Start of Records provided

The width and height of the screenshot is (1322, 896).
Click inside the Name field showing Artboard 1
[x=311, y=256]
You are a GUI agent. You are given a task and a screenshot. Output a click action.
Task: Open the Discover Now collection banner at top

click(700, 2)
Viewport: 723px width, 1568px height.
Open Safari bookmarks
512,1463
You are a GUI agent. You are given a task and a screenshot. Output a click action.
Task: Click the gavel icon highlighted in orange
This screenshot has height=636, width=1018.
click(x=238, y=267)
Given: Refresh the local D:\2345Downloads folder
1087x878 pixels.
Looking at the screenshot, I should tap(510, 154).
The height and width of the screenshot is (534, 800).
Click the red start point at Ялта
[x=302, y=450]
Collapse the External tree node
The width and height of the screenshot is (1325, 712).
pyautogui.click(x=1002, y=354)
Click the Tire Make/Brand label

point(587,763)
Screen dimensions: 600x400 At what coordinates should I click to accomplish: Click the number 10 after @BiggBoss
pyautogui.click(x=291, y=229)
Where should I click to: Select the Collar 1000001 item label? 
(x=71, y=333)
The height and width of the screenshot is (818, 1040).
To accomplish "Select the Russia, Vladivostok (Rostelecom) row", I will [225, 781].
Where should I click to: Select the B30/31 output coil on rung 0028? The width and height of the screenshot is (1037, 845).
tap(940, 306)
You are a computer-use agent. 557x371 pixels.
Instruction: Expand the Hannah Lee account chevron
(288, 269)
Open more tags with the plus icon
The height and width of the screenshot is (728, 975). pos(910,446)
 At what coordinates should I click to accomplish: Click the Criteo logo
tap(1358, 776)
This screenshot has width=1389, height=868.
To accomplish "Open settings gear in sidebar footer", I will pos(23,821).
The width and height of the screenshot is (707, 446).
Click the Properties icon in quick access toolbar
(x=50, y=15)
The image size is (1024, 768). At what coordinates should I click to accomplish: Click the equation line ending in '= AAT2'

End of Records provided

### Task directions:
From the preceding material, extract every line exactly.

### Exercise solution:
The width and height of the screenshot is (1322, 896).
Click inside the Name field showing Artboard 1
[x=311, y=256]
You are a GUI agent. You are given a task and a screenshot. Output a click action.
Task: Open the Discover Now collection banner at top

click(700, 2)
Viewport: 723px width, 1568px height.
Open Safari bookmarks
512,1463
You are a GUI agent. You are given a task and a screenshot. Output a click action.
Task: Click the gavel icon highlighted in orange
This screenshot has height=636, width=1018.
click(x=238, y=267)
Given: Refresh the local D:\2345Downloads folder
1087x878 pixels.
Looking at the screenshot, I should tap(510, 154).
The height and width of the screenshot is (534, 800).
Click the red start point at Ялта
[x=302, y=450]
Collapse the External tree node
The width and height of the screenshot is (1325, 712).
pyautogui.click(x=1002, y=354)
Click the Tire Make/Brand label

point(587,763)
Screen dimensions: 600x400 At what coordinates should I click to accomplish: Click the number 10 after @BiggBoss
pyautogui.click(x=291, y=229)
Where should I click to: Select the Collar 1000001 item label? 
(x=71, y=333)
The height and width of the screenshot is (818, 1040).
To accomplish "Select the Russia, Vladivostok (Rostelecom) row", I will [225, 781].
Where should I click to: Select the B30/31 output coil on rung 0028? The width and height of the screenshot is (1037, 845).
tap(940, 306)
You are a computer-use agent. 557x371 pixels.
Instruction: Expand the Hannah Lee account chevron
(288, 269)
Open more tags with the plus icon
The height and width of the screenshot is (728, 975). pos(910,446)
 At what coordinates should I click to accomplish: Click the Criteo logo
tap(1358, 776)
This screenshot has width=1389, height=868.
To accomplish "Open settings gear in sidebar footer", I will pos(23,821).
The width and height of the screenshot is (707, 446).
Click the Properties icon in quick access toolbar
(x=50, y=15)
The image size is (1024, 768). At what coordinates should I click to accomplish: Click the equation line ending in '= AAT2'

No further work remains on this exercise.